→ **Passage provided**
Time to get serious (supercharged SC400)

The 1UZFE EGR Delete Kit is available for sale here.

kc95sc400

New Member
Messages
524
Location
Charlotte, NC
Short history:

Bolted a Vortech V-9 F trim supercharger on my 95 SC400 in late 2007. Since then have made a ton of modifications, slowly improving power as well as 1/8 and ¼ mile times. Mid 2011 I finally (after several hundred track runs on a high mileage mostly stock V8) did some damage to the motor. Didn’t kill it but had low compression on 2 cyls. Built myself a mild motor. Never ran it until this last Saturday. Running a little slower than before I built the motor but I blame this mostly on my driving, it has been along time. Also last year I wrecked my 95. Bought a 96 and transferred as many parts as possible over.

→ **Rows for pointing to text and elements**
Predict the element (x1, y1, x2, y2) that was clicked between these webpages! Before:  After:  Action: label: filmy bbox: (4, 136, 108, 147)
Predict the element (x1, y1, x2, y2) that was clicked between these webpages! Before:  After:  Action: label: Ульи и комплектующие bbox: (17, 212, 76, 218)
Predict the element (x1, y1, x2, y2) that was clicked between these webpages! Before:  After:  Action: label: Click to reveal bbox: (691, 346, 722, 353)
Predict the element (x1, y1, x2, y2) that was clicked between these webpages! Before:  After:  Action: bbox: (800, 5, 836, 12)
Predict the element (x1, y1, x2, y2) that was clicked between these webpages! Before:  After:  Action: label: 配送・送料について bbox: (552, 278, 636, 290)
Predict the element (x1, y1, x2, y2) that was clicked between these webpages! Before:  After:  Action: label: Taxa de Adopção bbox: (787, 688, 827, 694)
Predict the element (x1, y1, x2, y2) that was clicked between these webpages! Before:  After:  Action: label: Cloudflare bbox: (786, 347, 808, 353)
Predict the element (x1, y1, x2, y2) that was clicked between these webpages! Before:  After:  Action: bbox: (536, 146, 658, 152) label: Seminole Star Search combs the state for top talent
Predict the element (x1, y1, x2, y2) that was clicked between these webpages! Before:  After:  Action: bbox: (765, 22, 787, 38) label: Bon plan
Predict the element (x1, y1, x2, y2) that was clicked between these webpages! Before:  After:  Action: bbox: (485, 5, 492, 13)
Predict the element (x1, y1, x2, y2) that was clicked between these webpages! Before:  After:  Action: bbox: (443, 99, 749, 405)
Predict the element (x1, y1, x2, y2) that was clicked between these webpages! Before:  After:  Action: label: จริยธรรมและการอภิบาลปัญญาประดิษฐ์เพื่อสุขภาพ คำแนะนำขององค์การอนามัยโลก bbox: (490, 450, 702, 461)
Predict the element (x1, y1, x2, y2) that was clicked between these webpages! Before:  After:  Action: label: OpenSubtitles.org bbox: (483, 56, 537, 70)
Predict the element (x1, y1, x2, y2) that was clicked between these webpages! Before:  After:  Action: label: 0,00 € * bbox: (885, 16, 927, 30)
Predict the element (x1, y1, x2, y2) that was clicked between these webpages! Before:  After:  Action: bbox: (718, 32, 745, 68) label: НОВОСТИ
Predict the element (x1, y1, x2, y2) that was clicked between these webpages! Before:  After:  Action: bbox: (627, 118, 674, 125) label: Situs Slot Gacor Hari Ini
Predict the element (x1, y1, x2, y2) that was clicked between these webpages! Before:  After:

→ **To be done**
(1) Return the part of the SC400 forum post starting with "Bolted a Vortech" and going on through "as possible over.", copied word for word.
(2) Please resize the rows starting with the line with "5, 492, 13)" and going on through the line with "99, 749, 405)": rewrite only those lines, requests included, with every bounding-box coordinate multiplied by 1.85 and rounded to a whole number, halves up.
The SC400 forum post has no connection to the rows.

→ **Outputs in order**
(1)
Bolted a Vortech V-9 F trim supercharger on my 95 SC400 in late 2007. Since then have made a ton of modifications, slowly improving power as well as 1/8 and ¼ mile times. Mid 2011 I finally (after several hundred track runs on a high mileage mostly stock V8) did some damage to the motor. Didn’t kill it but had low compression on 2 cyls. Built myself a mild motor. Never ran it until this last Saturday. Running a little slower than before I built the motor but I blame this mostly on my driving, it has been along time. Also last year I wrecked my 95. Bought a 96 and transferred as many parts as possible over.

(2)
Predict the element (x1, y1, x2, y2) that was clicked between these webpages! Before:  After:  Action: bbox: (897, 9, 910, 24)
Predict the element (x1, y1, x2, y2) that was clicked between these webpages! Before:  After:  Action: bbox: (820, 183, 1386, 749)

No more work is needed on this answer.